→ Data for analysis:
..............................

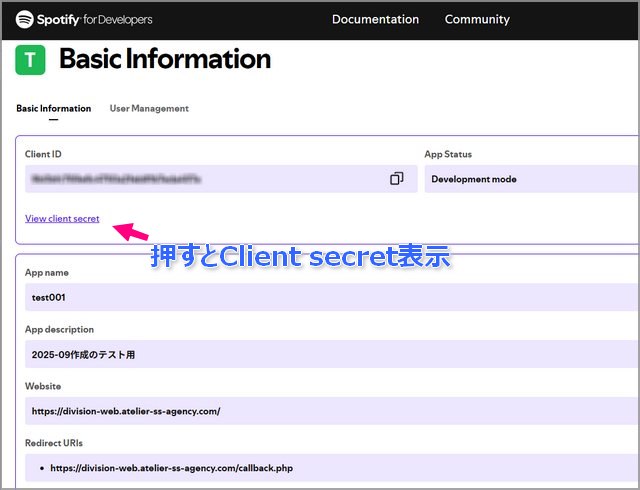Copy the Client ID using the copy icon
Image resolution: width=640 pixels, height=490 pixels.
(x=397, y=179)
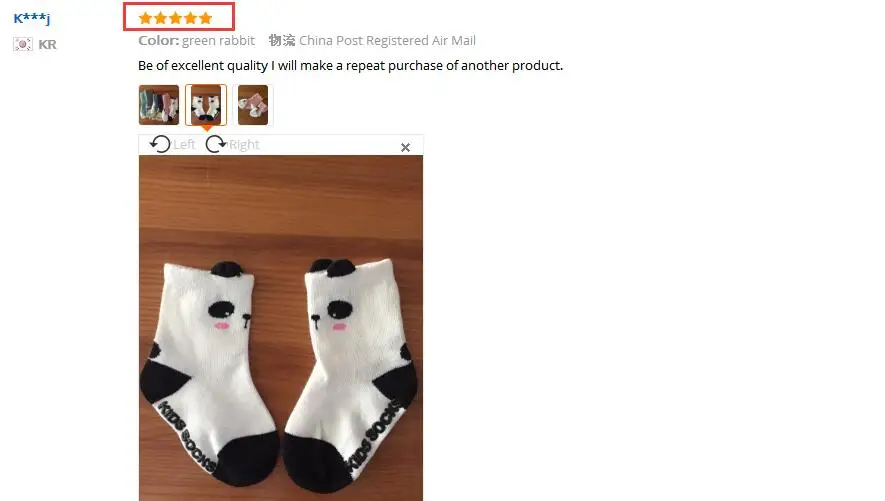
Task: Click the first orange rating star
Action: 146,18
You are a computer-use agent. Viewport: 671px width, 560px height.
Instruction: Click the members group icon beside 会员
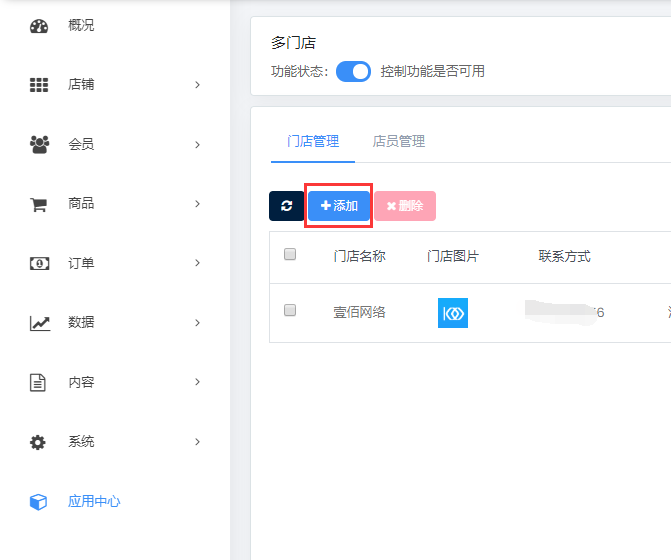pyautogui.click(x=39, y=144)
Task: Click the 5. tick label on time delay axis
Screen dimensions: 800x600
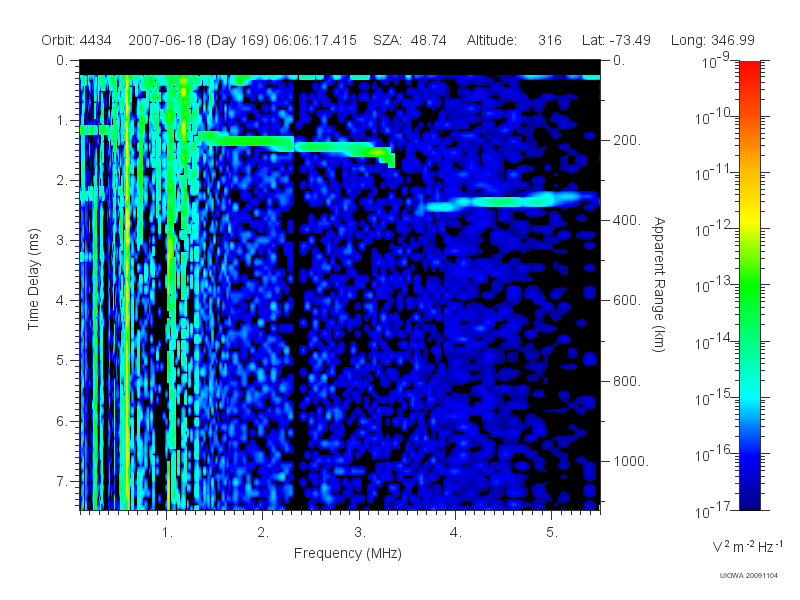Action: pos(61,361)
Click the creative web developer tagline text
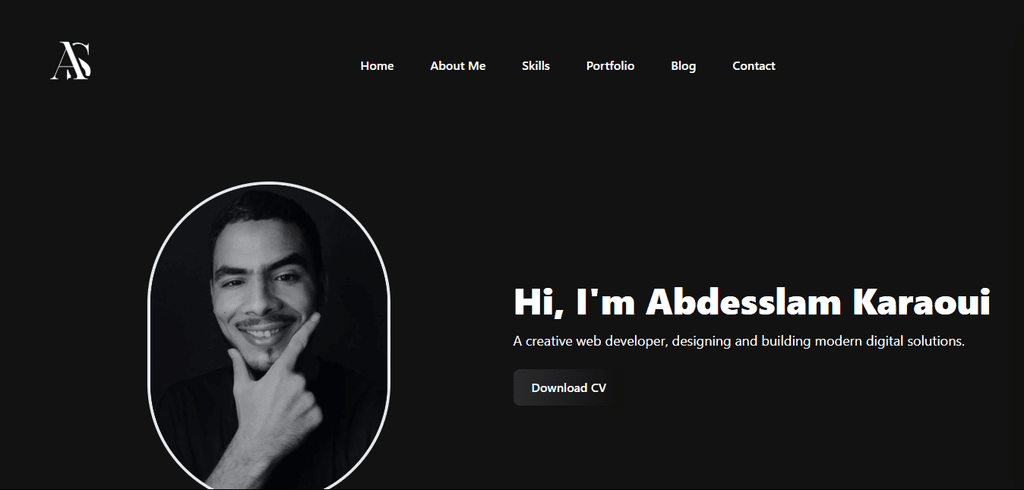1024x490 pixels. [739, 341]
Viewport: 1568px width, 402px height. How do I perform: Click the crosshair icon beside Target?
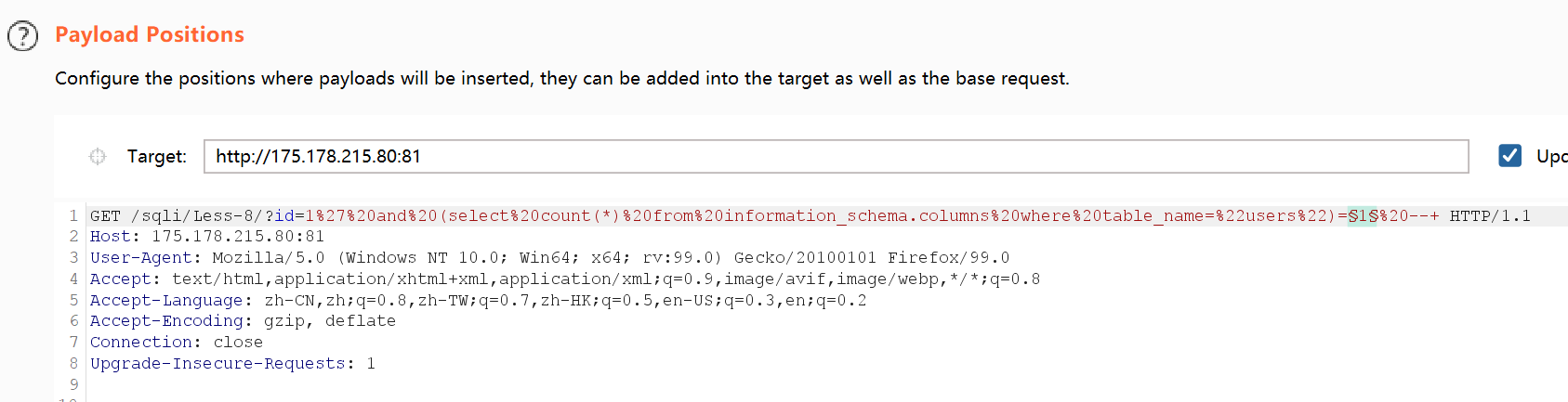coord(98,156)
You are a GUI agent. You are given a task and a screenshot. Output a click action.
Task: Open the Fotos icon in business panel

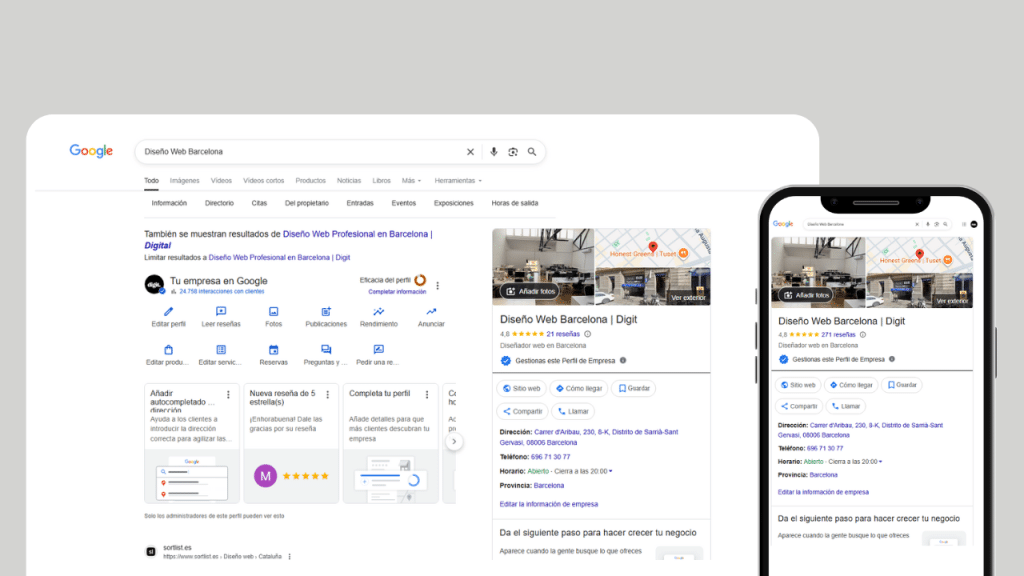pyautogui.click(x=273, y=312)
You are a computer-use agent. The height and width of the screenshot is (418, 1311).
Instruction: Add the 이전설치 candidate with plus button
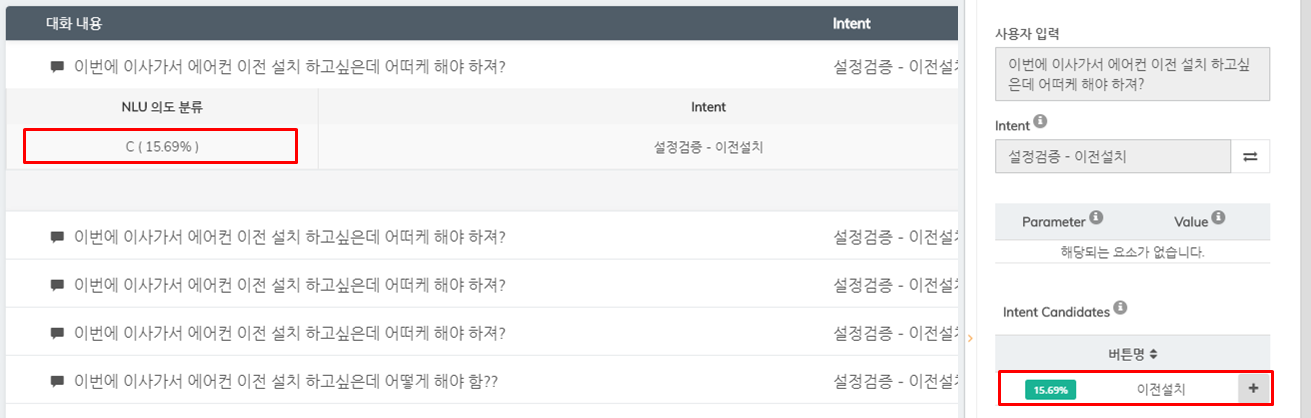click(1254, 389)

..............................

→ Your assignment:
With the pictures left out, write out exactly the lines above from the one containing "Viewport: 1568px width, 402px" through the one containing "You are a computer-use agent. The".

→ Exercise response:
Viewport: 1568px width, 402px height. How do I perform: Click the crosshair icon beside Target?
coord(98,156)
You are a GUI agent. You are given a task and a screenshot. Output a click action.
Task: Open the Fotos icon in business panel

pyautogui.click(x=273, y=312)
You are a computer-use agent. The height and width of the screenshot is (418, 1311).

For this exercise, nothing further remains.